WHAT THE EXERCISE ASKS: The answer must consist of every line in the data that contains "Free".

RECORD EXCERPTS:
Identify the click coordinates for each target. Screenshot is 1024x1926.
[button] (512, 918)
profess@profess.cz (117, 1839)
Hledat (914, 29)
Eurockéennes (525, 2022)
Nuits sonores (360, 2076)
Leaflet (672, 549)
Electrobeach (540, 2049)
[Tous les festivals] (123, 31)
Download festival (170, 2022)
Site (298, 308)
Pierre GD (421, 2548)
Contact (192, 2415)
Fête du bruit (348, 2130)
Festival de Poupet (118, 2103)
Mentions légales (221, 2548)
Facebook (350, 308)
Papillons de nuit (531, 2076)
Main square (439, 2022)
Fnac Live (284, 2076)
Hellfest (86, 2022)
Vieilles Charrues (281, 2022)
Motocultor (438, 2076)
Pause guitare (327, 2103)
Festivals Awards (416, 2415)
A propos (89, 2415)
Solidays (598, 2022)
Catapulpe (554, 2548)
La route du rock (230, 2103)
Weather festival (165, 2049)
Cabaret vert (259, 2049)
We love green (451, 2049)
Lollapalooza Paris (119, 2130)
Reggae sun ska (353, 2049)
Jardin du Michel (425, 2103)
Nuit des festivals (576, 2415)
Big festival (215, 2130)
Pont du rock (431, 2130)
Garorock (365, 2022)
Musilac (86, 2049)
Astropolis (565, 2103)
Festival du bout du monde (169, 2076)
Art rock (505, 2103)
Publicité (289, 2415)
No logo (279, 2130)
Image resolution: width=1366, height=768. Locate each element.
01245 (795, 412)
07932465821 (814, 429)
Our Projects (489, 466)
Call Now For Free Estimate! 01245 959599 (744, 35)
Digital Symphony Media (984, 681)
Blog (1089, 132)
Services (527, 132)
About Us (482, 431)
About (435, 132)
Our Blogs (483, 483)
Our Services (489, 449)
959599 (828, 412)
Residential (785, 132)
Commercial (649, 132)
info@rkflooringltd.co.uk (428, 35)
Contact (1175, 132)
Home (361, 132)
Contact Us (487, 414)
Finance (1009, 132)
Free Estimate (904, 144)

EXPECTED OUTPUT:
Call Now For Free Estimate! 01245 959599 (744, 35)
Free Estimate (904, 144)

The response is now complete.